Arnaldo Antunes então saiu dos Titãs, que mostraram Titanomaquia, quase uma continuação de Tudo ao Mesmo Tempo Agora, que trazia Disneylândia. Em 1994, o Primal Scream deu nova guinada na carreira e lançou um disco que transitava entre o blues e o country americano, Give Out But Don't Give Up. Querendo agradar a gregos e troianos, a banda fez um disco ruim (se você ouvi-lo inteiro, merece um prêmio pela paciência), onde só se salvam Jailbird e o hit absoluto Rocks, mais um plágio dos Stones.

Assim, na metade da década de 90 os Titãs vinham de dois fracassos comerciais e o Primal Scream, de um. Era hora de fazer alguma coisa. A banda brasileira tirou um pouco do peso das guitarras e decidiu apostar em refrãos simples ao absurdo, e em 1995 surgiu Domingo. A faixa-título deu certo nas rádios e a média de discos vendidos, que era próxima a 100 mil, saltou pra 250 mil nesse trabalho. Não era massivo como Cabeça Dinossauro, que vendera mais de 600 mil cópias em 1986. Do lado do Primal Scream, nada ainda. Ouvia-se que a banda faria um novo Screamadelica, que o disco seria mais psicodelia pura.

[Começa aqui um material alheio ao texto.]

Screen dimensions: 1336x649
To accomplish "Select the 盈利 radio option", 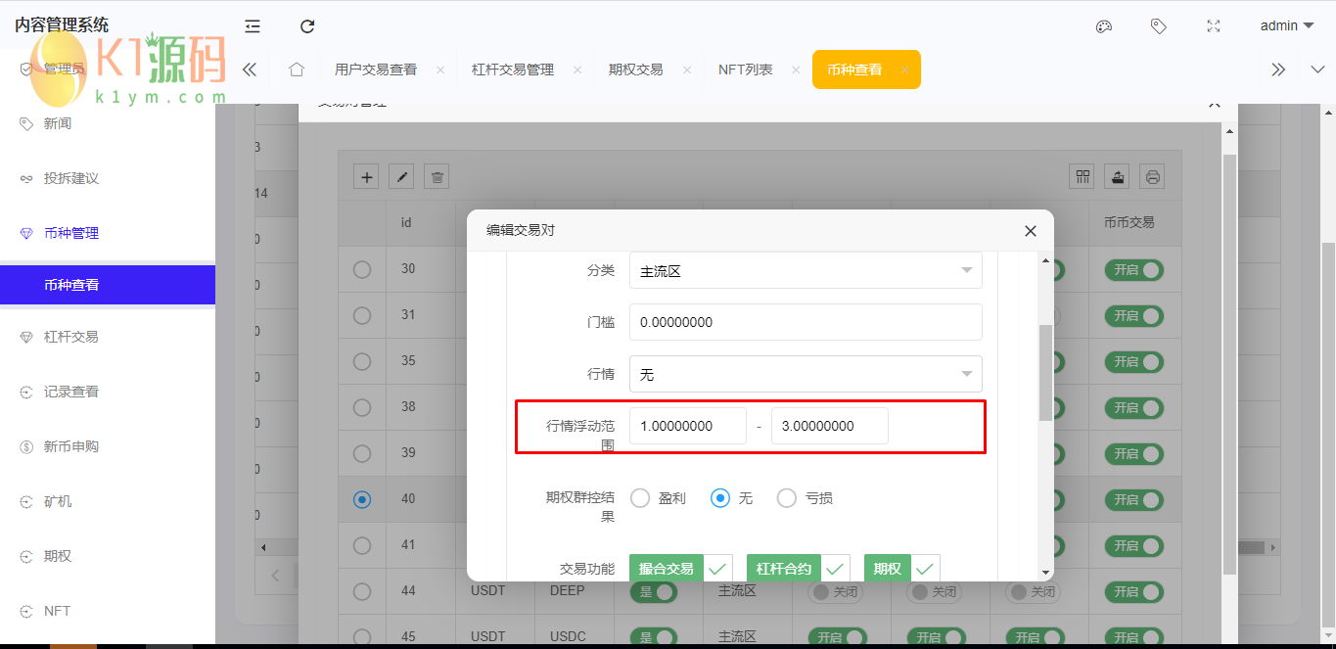I will pyautogui.click(x=640, y=498).
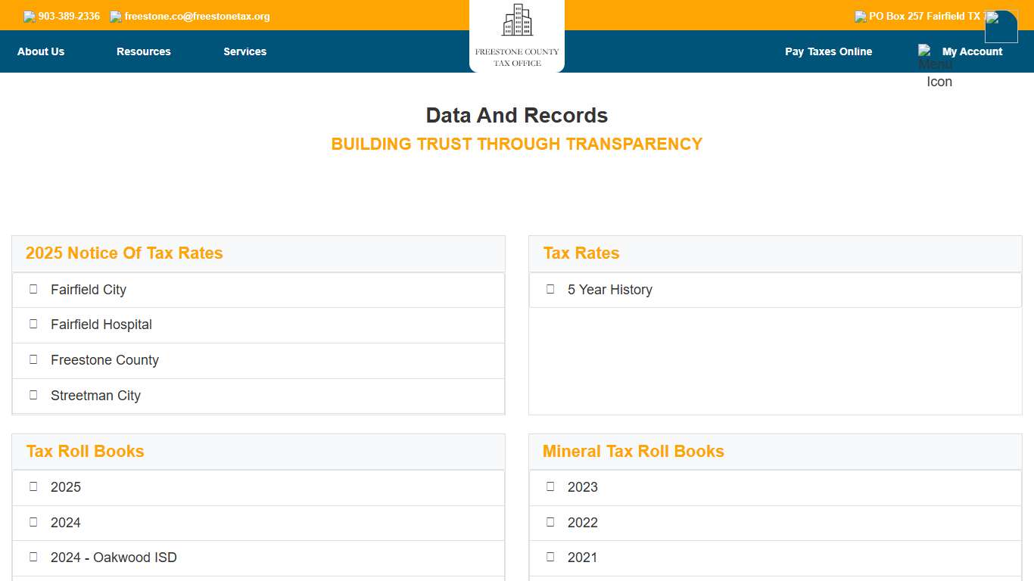Open the Services navigation menu

(x=244, y=51)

De volta ao Brasil: a MTV brasileira queria uma banda de primeiro escalão pra participar do Acústico MTV, e logo se falou no nome dos Titãs. Contato e contrato feitos, a banda passou a ensaiar com metais, cordas e tudo o que tinha (e até o que não tinha, vai) direito. O disco foi gravado em duas noites no Rio de Janeiro (sem contar Televisão, que, com Rita Lee e Roberto de Carvalho, era tão ao vivo quanto hoje seria um discurso de Luís XIV) e saiu na metade de 1997. Um estouro de vendas: os adolescentes dos anos 90 descobrindo os hits da banda em versões travestidas de acústico, com algumas inéditas, e o trabalho vendendo quase 2 milhões de discos, algo como a soma das vendagens de todos os álbuns anteriores dos Titãs. Nessa hora, os críticos brasileiros que defendiam a banda desapareceram, e os que a criticavam ganharam mais munição. Falou-se em mais oportunismo, mais reinvenção forçada pelo mercado. Como de bobos eles não tinham nada, assumiram a postura do Acústico: roupas elegantes, postura semi-intelectual, e ao mesmo tempo começaram a participar de programas como o dos Amigos, aquelas duplas sertanejas que infestaram as rádios brasileiras da época.

E o Primal Scream, no mesmo 1997, apareceu com disco novo, Vanishing Point. Se antes era rock garageiro, psicodélico e country, agora a onda é o dub. E aí está, um disco de dub. Com lindos momentos: o único rock, Medication, o single cheio de groove Kowalski e a balada Star, lindíssima mesmo. O único reggae que gosto, por sinal. Estranho foi que ninguém acusou a banda de comercialismo.

Um ano depois, os Titãs afundaram no comercialismo, com o disco Volume Dois, com mais regravações acústicas e a mesma fórmula, e em 1999 bateram os pregos no próprio caixão lançando As 10 Mais, só de covers, pra dar um tempo depois. Quanto ao Primal Scream, lançou XTRMNTR em 2000, fazendo um ótimo uso de música eletrônica, um dos grandes lançamentos do ano, embora tenha quem o ache datado, mas não é essa a discussão.

Novamente, a discussão é: as duas bandas mudaram constantemente de estilo. Então, por quê a crítica massacra uma com base nisso e se derrete em elogios pela outra pela mesma razão? Uns dirão "depende se você faz uso bom ou ruim do novo estilo adotado", mas nada me convence que não há dois pesos e duas medidas no tratamento de Titãs e Primal Scream.

Eduardo Palandi, 19 anos e alguns meses, gosta dos quatro primeiros dos Titãs e dos dois últimos do Primal Scream.